**QUOTED TEXT**

[START]

Thx Ruben, very appreciate for your suggestions, I will make modifications soon.

The main diff it to move semiJoin physical implementations to 
EnumerableHashJoin, i also see that now we use method `contains` to probe the 
right side(inner loop), but there also 2 implementations for `contains`
One is Hash probe and one is loop look up, I’m not very sure it is indeed a 
hash-semi or nestedLoop-semi.

[1] 
https://github.com/apache/calcite/blob/b03cdc486cf5c7232bbc6fa9b5f02f564e9601c3/linq4j/src/main/java/org/apache/calcite/linq4j/EnumerableDefaults.java#L1312

Best,
Danny Chan
在 2019年4月18日 +0800 AM1:01,Ruben Q L <[email protected]>,写道:
> Hi Danny,
> thanks for kicking off this big task, I have started to add some comments
> in the PR
>
> Best regards,
> Ruben
>
>
> Le lun. 15 avr. 2019 à 20:49, Julian Hyde <[email protected]> a écrit :
>
> > I haven’t reviewed the change, but let’s strike a balance between
> > backwards compatibility and progress. We should allow breaking changes if
> > they make a significant improvement. Of course we should mark APIs
> > deprecated for one or two releases, if possible.
> >
> > > On Apr 15, 2019, at 2:01 AM, Yuzhao Chen <[email protected]> wrote:
> > >
> > > I also have this question when i was doing this patch, cause Enumerable
> > nodes are physical operators(implementation) and should be specific to
> > Calcite. So in the beginning i didn’t classify them as public APIs and only
> > keep the constructors and methods for logical nodes.
> > >
> > > Well this searching is somewhat convincing, there are many
> > interfaces/methods are marked as deprecated and to be removed before 2.0,
> > it would be better if the principles for backward compatibility are more
> > clear.

[END]

**INFORMATION PROVIDED**
[START]

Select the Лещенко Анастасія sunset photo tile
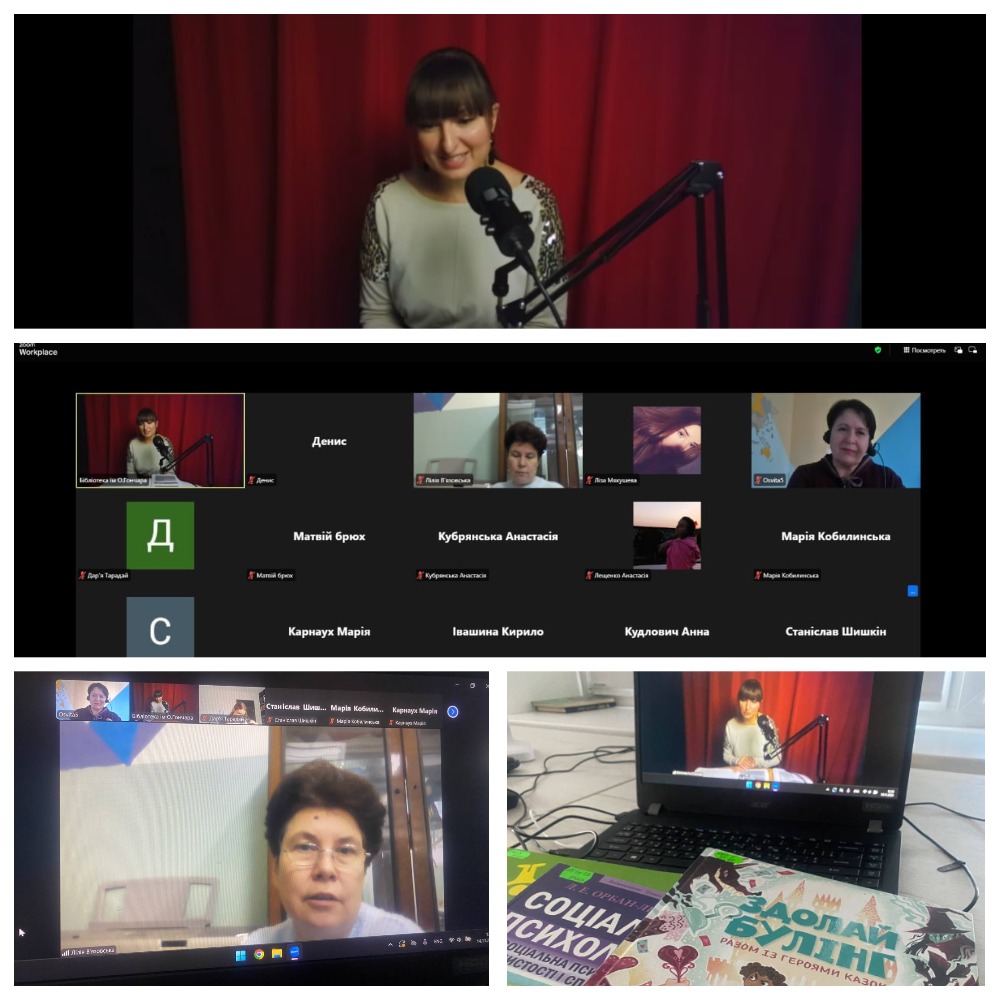Screen dimensions: 1000x1000 (x=667, y=535)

[END]

**TO BE DONE**
• A. In the Calcite semi-join thread, which class does Danny say the main change moves the semiJoin physical implementations to?
• B. Write the next part of the Calcite semi-join thread, picking up after its final sentence.

**ANSWERS BY TASK**
• A. EnumerableHashJoin.

• B.
> > >
> > > Best,
> > > Danny Chan
> > > 在 2019年4月14日 +0800 PM7:41,Hongze Zhang <[email protected]>,写道:
> > > > I didn't take look on the PR in detail so far, but it seems that a
> > topic about backward compatibility would be worth to discuss anyway.
> > > >
> > > > Regarding the Enumerable's API, I don't think there are many use cases
> > of them from Calcite users. Although users may create instances in some
> > custom rules, or extend the Enumerable rels' classes to implement some
> > specific behaviors, I am still not sure if such cases are that usual.
> > > >
> > > > For example, I've run a Google search for term "EnumerableJoin.create"
> > on github.com, only 2 results returned[1], and both are from
> > apache/calcite project. Similar result on "EnumerableCorrelate.create". I
> > am pretty sure that Google could not give a precise result about code usage
> > (I don't find a way to search these terms using GitHub code search), but at
> > least it shows some sort of trend. As a comparison there are 33 results[2]
> > for "LogicalJoin.create", some are from external projects.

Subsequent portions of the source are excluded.